La bibliothèque de scripts garde le texte validé, collé tel qu’écrit. Des dossiers regroupent chaque campagne ou type d’avis, les favoris épinglent les récurrents — le changement de collecte revient chaque décembre — et chaque script affiche un nombre de mots et une durée de lecture estimée, pour savoir que l’annonce tient en soixante secondes avant que quiconque appuie sur enregistrer. Quand un élu veut changer un mot, le changement se fait dans le script avant la prise, pas dans une paraphrase pendant — et le script est enregistré à côté de la prise, si bien que ce qui a réellement été lu reste consigné.

Le suivi vocal fait défiler le script pendant la lecture : les mots à l’écran sont ceux qui ont été validés, dits exactement, avec des pauses qui restent naturelles. Chaque version linguistique vit comme un script à part dans le même dossier, et le prompteur suit le lecteur de la même façon dans chaque langue — la prise en français, puis en arabe, puis en portugais, sur le même téléphone le même après-midi. La durée de lecture estimée se rend utile deux fois ici : elle prévient quelle version linguistique s’étire, avant qu’un collègue soit déjà planté devant l’objectif.

La typographie du prompteur porte la partie que la plupart des outils laissent tomber : taille du texte, interligne et marges s’ajustent à la personne qui lit, cinq polices incluent Lexend et OpenDyslexic, et les écritures de droite à gauche se présentent correctement sans aucun réglage. La version arabe n’est pas un cas particulier qui casse l’outil — c’est un script de plus dans le dossier.

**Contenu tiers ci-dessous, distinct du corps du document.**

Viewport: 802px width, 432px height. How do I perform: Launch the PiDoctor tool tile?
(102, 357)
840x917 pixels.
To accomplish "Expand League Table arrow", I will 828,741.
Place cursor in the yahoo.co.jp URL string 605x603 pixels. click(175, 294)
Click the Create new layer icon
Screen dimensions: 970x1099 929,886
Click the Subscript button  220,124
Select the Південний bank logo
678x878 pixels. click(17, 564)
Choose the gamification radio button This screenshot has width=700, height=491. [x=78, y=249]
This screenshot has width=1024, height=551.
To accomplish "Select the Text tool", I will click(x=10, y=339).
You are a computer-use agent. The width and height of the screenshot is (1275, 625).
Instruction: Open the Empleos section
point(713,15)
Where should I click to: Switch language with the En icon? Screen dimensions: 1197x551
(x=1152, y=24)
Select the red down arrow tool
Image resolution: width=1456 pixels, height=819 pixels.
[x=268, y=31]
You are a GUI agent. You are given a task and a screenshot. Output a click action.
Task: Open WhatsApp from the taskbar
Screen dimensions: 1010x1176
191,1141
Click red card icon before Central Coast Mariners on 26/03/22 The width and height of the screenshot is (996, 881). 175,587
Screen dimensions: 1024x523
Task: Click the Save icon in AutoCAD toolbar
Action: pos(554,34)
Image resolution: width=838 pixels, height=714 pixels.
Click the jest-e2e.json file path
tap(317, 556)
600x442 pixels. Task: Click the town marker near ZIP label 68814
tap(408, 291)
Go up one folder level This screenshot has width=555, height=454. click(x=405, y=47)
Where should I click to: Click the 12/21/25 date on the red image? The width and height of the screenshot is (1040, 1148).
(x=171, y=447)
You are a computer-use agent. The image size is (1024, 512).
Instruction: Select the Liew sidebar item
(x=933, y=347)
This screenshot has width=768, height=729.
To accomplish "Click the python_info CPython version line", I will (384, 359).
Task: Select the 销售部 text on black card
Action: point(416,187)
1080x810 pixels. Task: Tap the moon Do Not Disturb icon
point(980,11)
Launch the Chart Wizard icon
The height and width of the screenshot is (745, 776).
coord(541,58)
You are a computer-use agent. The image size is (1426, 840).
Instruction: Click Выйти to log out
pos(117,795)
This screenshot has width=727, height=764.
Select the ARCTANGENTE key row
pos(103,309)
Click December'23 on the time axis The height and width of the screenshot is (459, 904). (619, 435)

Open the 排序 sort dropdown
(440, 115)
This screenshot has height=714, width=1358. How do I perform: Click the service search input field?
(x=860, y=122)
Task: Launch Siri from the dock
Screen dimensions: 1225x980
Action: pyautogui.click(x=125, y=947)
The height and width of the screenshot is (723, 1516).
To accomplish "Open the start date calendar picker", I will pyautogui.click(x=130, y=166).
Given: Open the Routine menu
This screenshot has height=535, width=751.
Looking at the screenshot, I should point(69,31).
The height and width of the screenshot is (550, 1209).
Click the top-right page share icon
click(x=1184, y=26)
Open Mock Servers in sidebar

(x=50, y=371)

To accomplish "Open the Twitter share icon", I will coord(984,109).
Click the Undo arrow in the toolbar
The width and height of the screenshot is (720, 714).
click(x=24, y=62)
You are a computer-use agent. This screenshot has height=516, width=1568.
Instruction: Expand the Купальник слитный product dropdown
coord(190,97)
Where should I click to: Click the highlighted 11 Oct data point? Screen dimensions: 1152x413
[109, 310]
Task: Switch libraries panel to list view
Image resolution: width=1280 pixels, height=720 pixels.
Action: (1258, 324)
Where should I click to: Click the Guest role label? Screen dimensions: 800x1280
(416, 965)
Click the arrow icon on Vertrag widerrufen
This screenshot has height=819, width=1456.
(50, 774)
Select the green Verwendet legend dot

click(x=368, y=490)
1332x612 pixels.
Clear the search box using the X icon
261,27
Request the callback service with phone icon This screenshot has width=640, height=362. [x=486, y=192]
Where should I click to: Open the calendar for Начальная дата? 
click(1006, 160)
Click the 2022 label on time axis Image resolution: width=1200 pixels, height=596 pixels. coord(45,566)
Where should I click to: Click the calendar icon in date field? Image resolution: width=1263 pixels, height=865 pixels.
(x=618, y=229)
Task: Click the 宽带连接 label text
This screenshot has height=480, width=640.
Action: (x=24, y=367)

Les sous-titres s’exportent en fichier .srt séparé pour chaque vidéo — le fichier que l’équipe web joint dans le CMS, vérifie contre le texte validé, et peut corriger si un nom de rue l’exige. Chaque version linguistique reçoit le sien, et la version accessible et la version traduite cessent d’être des projets séparés.

A worked example

Une canalisation rompt, et l’avis de coupure d’eau est validé à 15 h. La chargée de communication le colle dans la bibliothèque de scripts ; la durée de lecture estimée annonce cinquante secondes — cela tient, sans couper une phrase que le juridique voulait garder.

La prise en français s’enregistre en un passage, le prompteur suivant la voix. Un collègue enregistre les versions arabe et portugaise depuis le même dossier — le script arabe se présente de droite à gauche sans que personne touche un réglage — et chaque prise ressort avec son .srt exporté à côté.

L’équipe web joint les fichiers de sous-titres dans le CMS, et les trois versions sont en ligne avant 17 h : le même texte validé dans chaque langue, sous-titré pour la conformité, sans studio, sans prestataire, et sans paraphrase que les standards téléphoniques paieraient demain. Les trois scripts restent dans leur dossier, épinglés en favoris, en prévision de la prochaine canalisation rompue — parce qu’il y en aura une.